**本文抜粋:**
################
新ながいきくん(ばらんす型 2倍)はかんぽ生命の終身保険で、郵便局などで募集・販売されている。2倍型ではなく定額型・5倍型・おたのしみ型もある。定額型は死亡保険金が定額、2倍・5倍は保険料の払い込み期間中の死亡保険金が2倍・5倍になり、おたのしみ型は一時金がある。以下、新ながいきくん(ばらんす型 2倍)の概要を記載し他社の終身保険と比較する。
この保険は他社のスタンダードな終身保険と異なり、保険料の払い込み完了を境に死亡保険金の金額が変動する特徴を持つ。これが2倍という名称の由来であり、保険料の払い込んでいる最中は、払い込み完了後の死亡保険金の2倍受け取れる。例えば、30歳時に1,000万円の60歳で払い込み完了で契約すると、60歳までに死亡すれば1,000万円で、60歳以降に死亡すれば500万円になるという仕組みだ。ただし、基本的に60歳以降で死亡する可能性の方が高いことを考えれば、2倍というよりは2分の1と言った方が正確かもしれない。
################
**保存済みのデータ項目:**
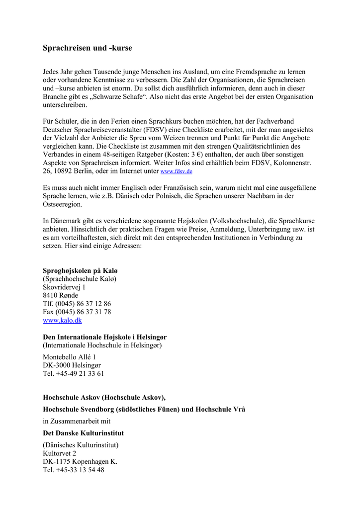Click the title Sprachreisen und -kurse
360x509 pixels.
[87, 48]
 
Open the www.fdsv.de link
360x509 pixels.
[176, 171]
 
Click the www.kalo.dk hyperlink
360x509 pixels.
[62, 321]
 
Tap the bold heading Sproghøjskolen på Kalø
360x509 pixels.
[80, 270]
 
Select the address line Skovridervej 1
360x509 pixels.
[64, 287]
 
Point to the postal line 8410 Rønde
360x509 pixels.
[60, 296]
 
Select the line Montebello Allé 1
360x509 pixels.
[69, 357]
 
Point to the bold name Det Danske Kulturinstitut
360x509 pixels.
[83, 433]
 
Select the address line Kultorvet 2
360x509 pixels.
[60, 453]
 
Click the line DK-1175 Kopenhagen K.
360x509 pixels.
[80, 462]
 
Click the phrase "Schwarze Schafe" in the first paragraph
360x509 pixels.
[119, 96]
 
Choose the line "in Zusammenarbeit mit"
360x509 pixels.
[77, 421]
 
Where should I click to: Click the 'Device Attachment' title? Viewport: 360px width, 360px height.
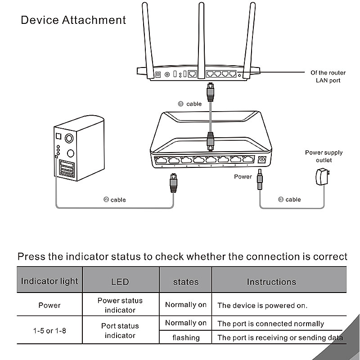click(x=73, y=20)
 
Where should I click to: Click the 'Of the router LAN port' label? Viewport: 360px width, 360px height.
click(x=328, y=76)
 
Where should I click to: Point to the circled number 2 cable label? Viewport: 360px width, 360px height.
click(x=115, y=199)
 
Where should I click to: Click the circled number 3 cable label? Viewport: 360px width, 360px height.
click(x=289, y=199)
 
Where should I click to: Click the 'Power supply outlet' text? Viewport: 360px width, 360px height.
################
**課題:** かんぽ生命の「新ながいきくん」の説明文の続きを、最後の文のあとから書いてください。

**回答:**
また、倍額保障という事故で死亡すると保険金が上乗せされる保障がある。他社では事故と災害を同一にして保険金を2倍にしている点を考えれば、かんぽ生命のように災害での死亡は、災害特約がなければ保険金の上乗せが無い点はイマイチといえる。さらに入院費・治療費をカバーする「かんぽ生命 入院特約 その日から」があるが、日帰り手術や通院治療が対象外となり、特約を付加すると保険料も上昇するため、付加するのはオススメできない。
次に下図では各社の終身保険を、加入できる年齢・選択できる保険料の払い込み完了時期で比較し、さらに死亡保険金の増減・5年ごと利差配当の有無・付加できる特約などで比較した。参考までに苦情率(苦情数÷契約数 ※生命保険協会公表)を算出し、自分が苦情を言う可能性があるかも考慮した。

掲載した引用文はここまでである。